I got home a couple of hours ago, and just got a call from the resident on night float. They hardly ever call-- and it never means something good. Some piece of information is either lost or confusing, or something terrible is happening with a patient and they need to know if there was anything relevant that happened during the day.
This call wasn't a good one.
One of my patients died. Unexpectedly, I guess. If the death of a 90-year-old with multiple cancers, a feeding tube, and a blood infection can be called unexpected. It's just that we didn't expect him to die today. He looked better today. His family went home. He talked about getting out of the hospital.

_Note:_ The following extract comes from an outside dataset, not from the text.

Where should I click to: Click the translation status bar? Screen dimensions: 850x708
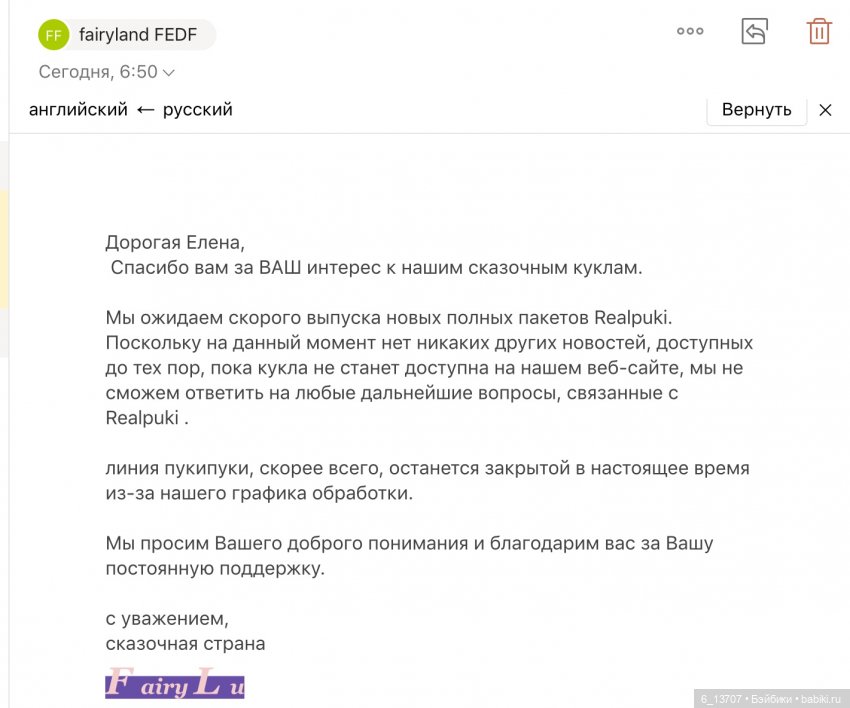point(400,110)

We should have sent him home as soon as he came in. We should have called hospice and let him die at home. We shouldn't have poked and prodded and given him more pain than he already had. Instead, we tortured him for a week and then he died, in the hospital, alone. Instead of in his own bed, surrounded by people who loved him.

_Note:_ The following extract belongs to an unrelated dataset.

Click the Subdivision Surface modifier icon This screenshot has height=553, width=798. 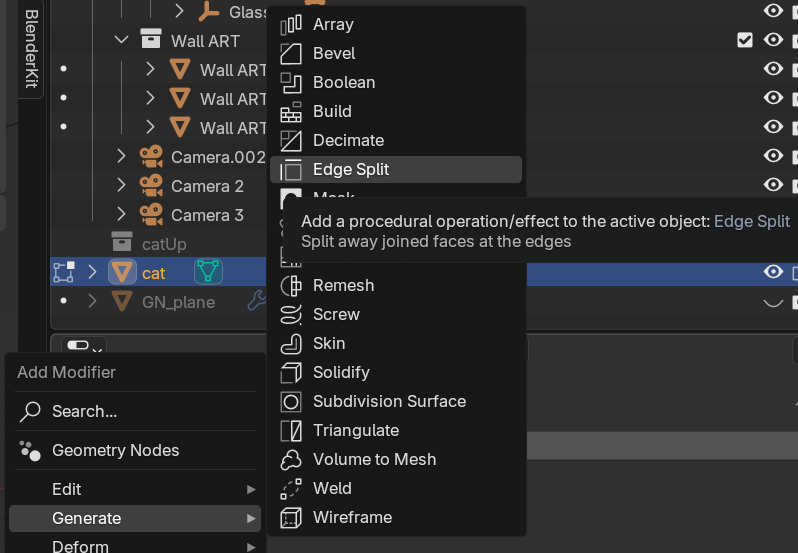coord(291,402)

They come, we treat. That's the default. They come, we treat. To send someone home because there's hardly anything we can do isn't how it usually works. As long as hardly anything means maybe something, we do it. If they ask for treatment, we treat. Even if we know it's probably not going to make anything better. So maybe we gave him an extra day. Maybe. Maybe we cost him a week. I don't know. He wasn't going to make it another two months, for sure. And he was in pain. But he was alert, and talking... he was alive. Until he wasn't.
I tell people I don't want to spend my life dealing with death and they ask me why the heck I went to medical school. I want to deal with life. Living patients. People who get better. People who leave the hospital, and not just in a bag. People with years ahead of them, not days. Death is depressing. To be surrounded by it is unceasingly sad.
The resident called the family. The family thanked the resident for his help, said they were relieved that at least his suffering was over. But what were they really thanking us for? We did nothing. There was nothing for us to do. Too often, there's nothing for us to do, and yet we find something to keep the patient there, in the hospital, just one more day. One day too many. One day too many.